“I really can’t read music,” Irving Berlin admitted. “Oh, I can pick out the melody of a song with one finger, but I can’t read the harmony. I feel like an awful dope that I know so little about the mechanics of my trade.”
For an awful dope who couldn’t read music, Berlin created a string of epoch-defining songs that became practically the soundtrack to the 20th century. Among his 3,000-plus compositions you’ll find There’s No Business Like Show Business, White Christmas, God Bless America, Easter Parade, Puttin’ on the Ritz and Anything You Can Do (I Can Do Better). He wrote 30 Broadway shows, 17 Hollywood musicals and composed unforgettable songs for so many occasions it was said that without Irving Berlin, America would have no holidays.
For Jerome Kern, “Irving Berlin has no place in American music – he is American music”. George Gershwin considered Berlin to be “the greatest songwriter who ever lived” and “the very first to have created a real, inherent American music”. Cole Porter included him in the lyrics of Anything Goes, writing, “You’re the top, you’re a Waldorf salad; you’re the top, you’re a Berlin ballad”.

DO THIS: According to the passage on Irving Berlin, which composer called him "the greatest songwriter who ever lived"? The records are not required for the task.

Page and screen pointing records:
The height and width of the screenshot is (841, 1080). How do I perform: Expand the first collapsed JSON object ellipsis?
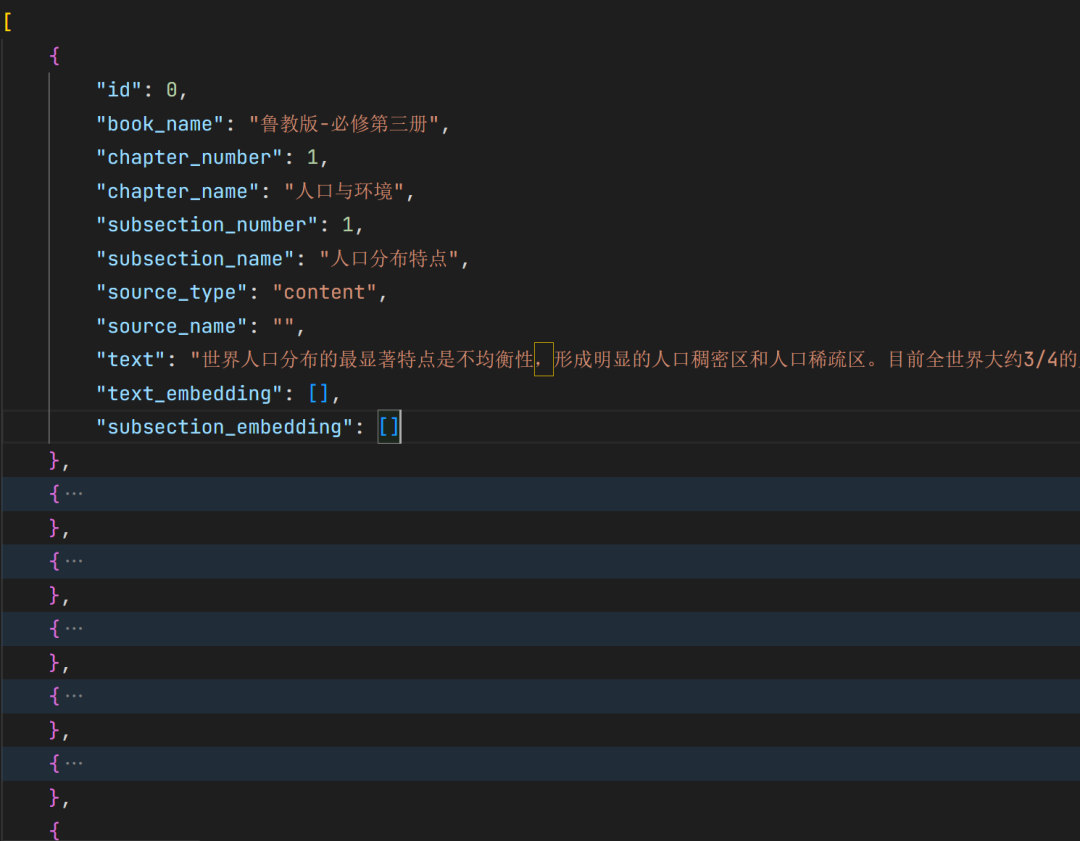pos(74,494)
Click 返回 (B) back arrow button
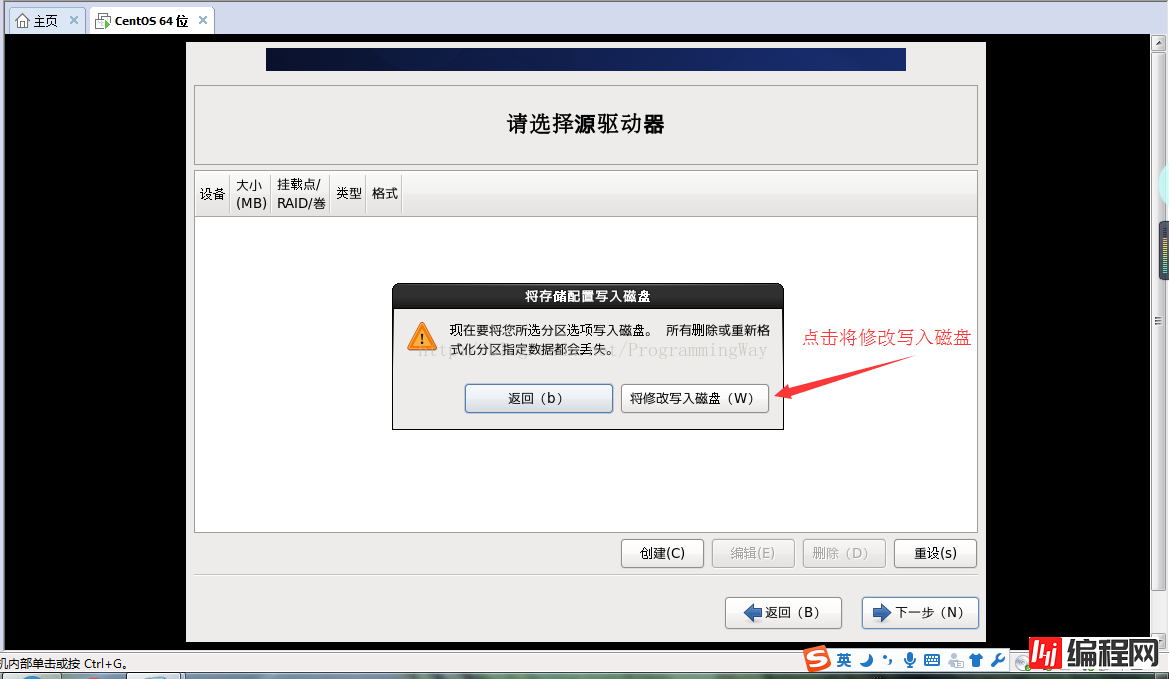1169x679 pixels. pyautogui.click(x=783, y=613)
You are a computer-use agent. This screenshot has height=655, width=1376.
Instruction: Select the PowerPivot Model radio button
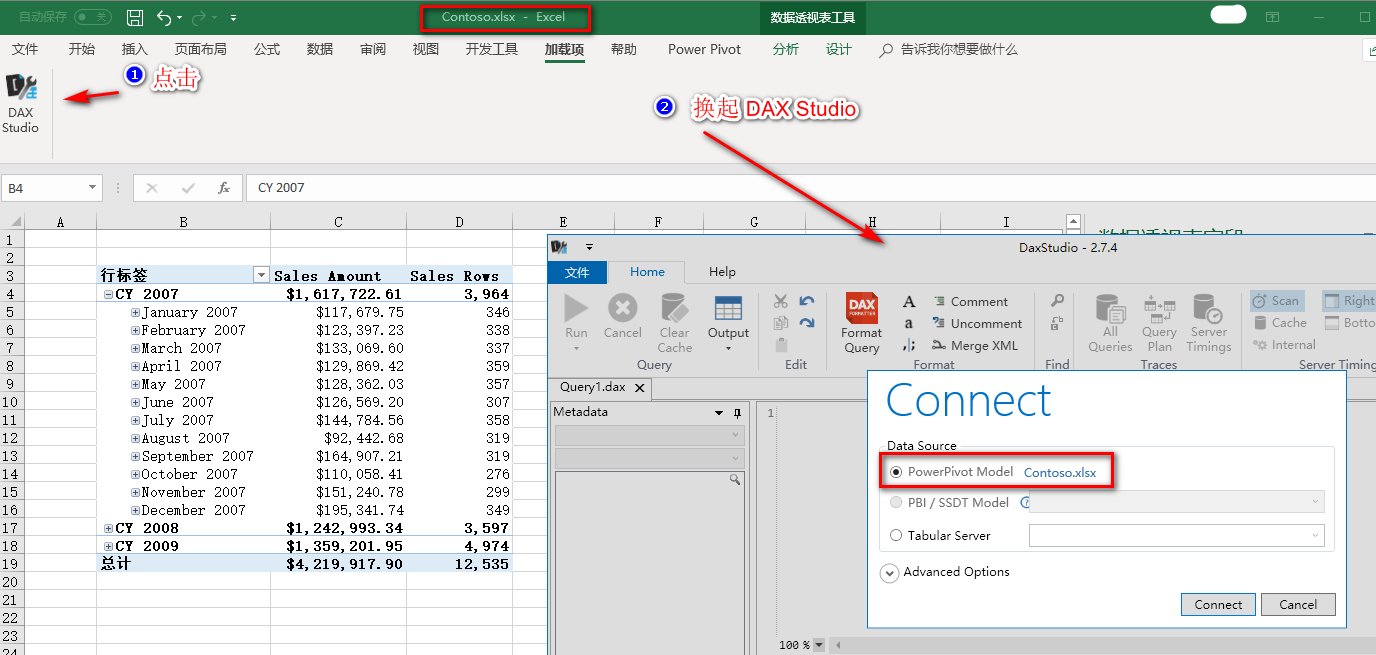coord(896,472)
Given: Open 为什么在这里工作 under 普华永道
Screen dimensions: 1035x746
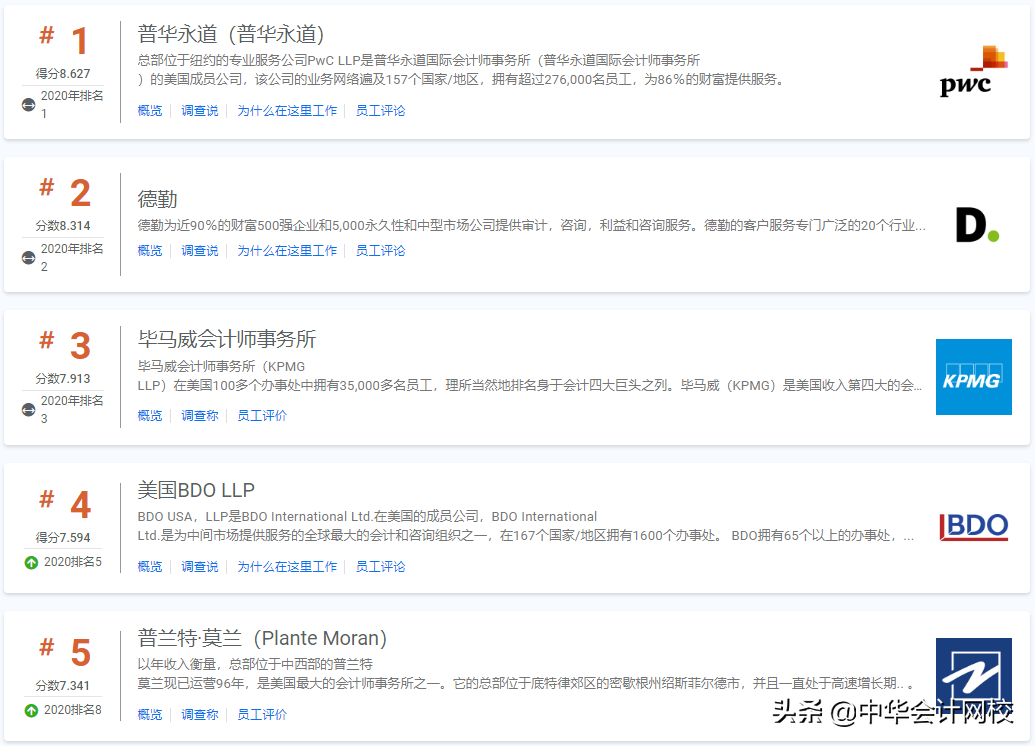Looking at the screenshot, I should (x=288, y=110).
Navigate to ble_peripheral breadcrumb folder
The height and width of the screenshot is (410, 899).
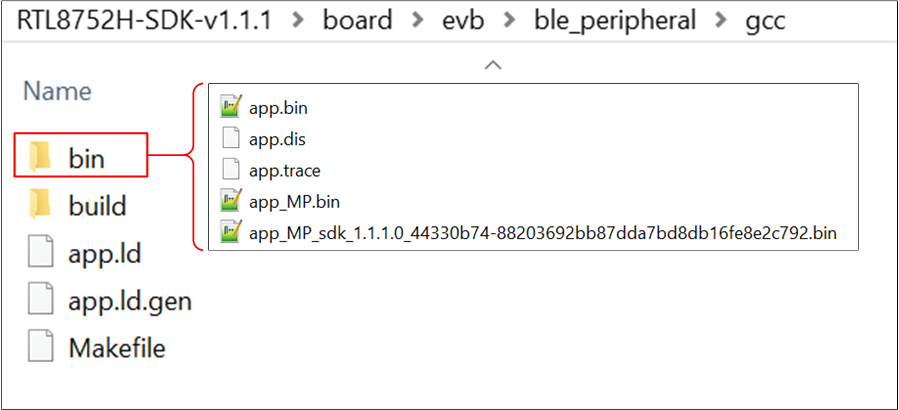[x=615, y=21]
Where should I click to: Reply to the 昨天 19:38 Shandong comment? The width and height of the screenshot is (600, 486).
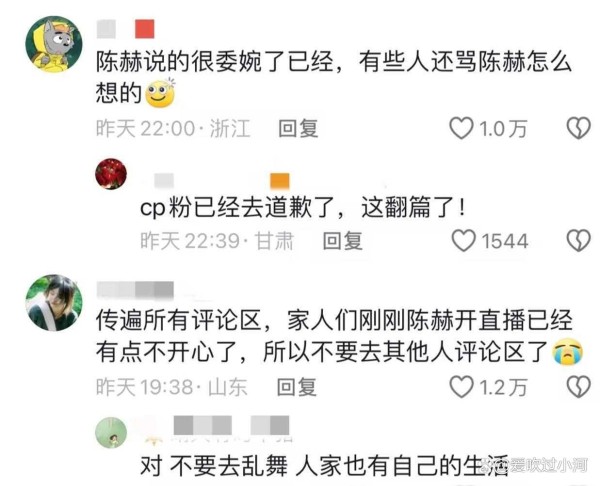[x=297, y=387]
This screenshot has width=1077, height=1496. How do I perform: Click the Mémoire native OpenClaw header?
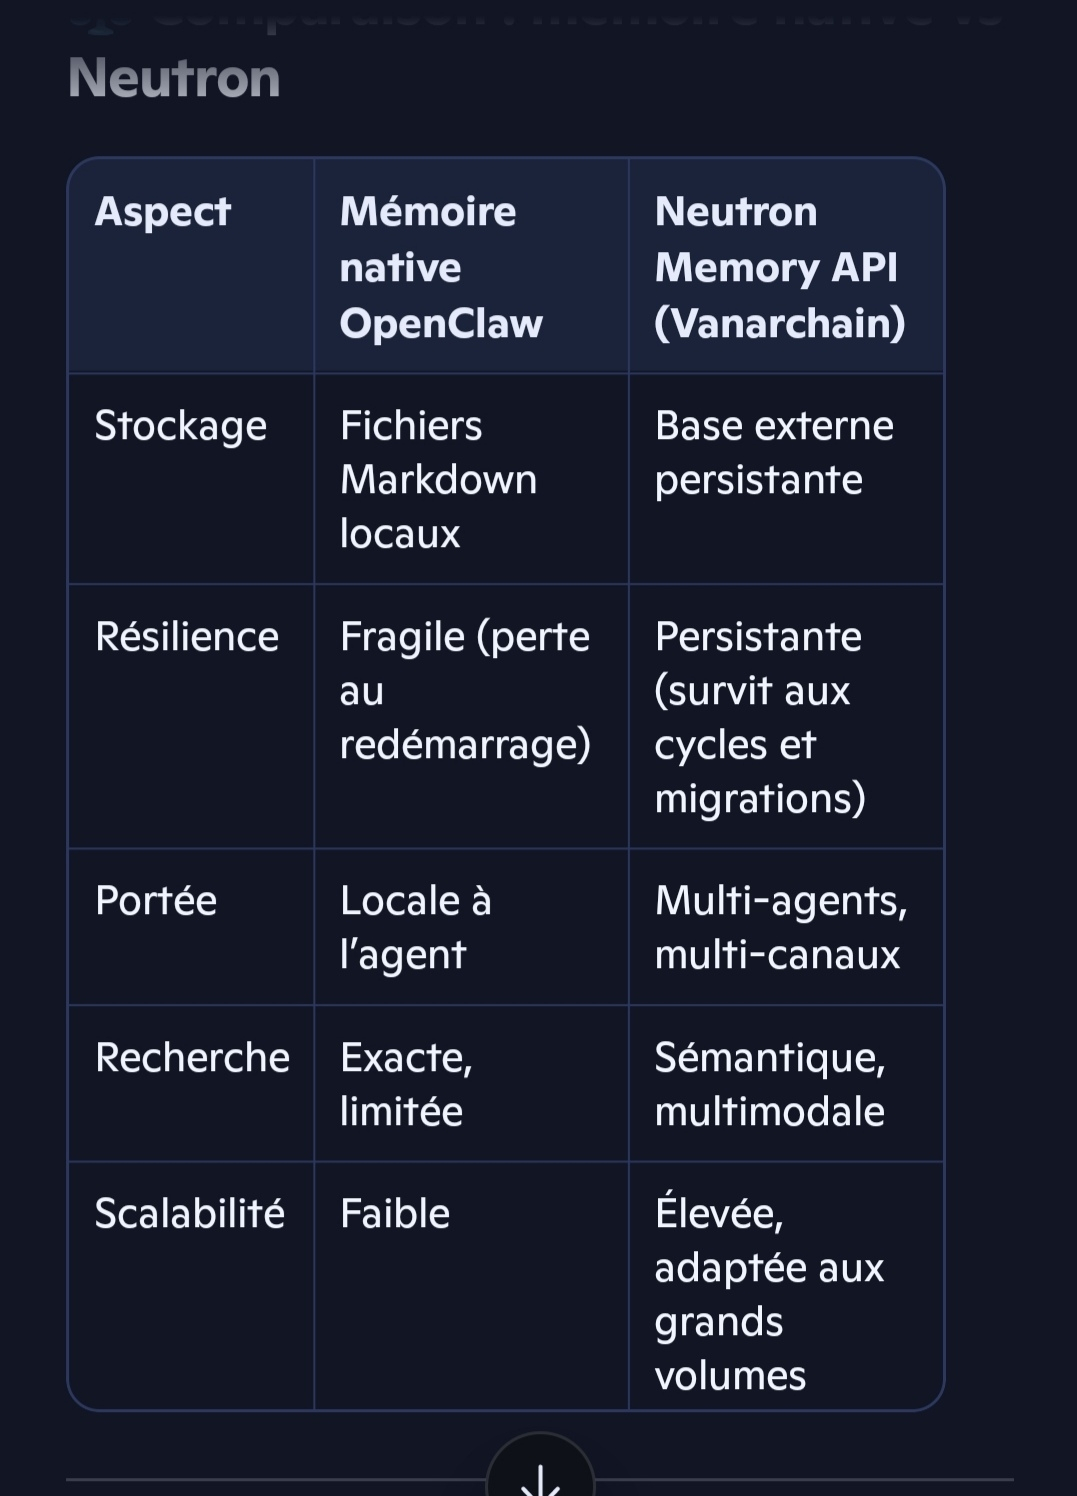click(x=441, y=267)
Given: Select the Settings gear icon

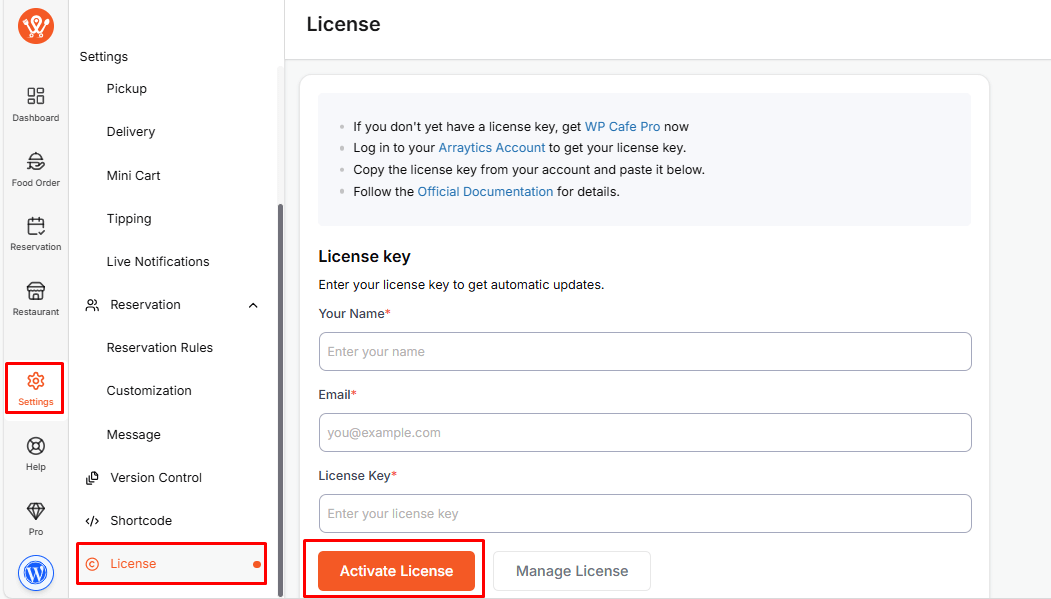Looking at the screenshot, I should click(x=36, y=381).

TASK OUTPUT: George Gershwin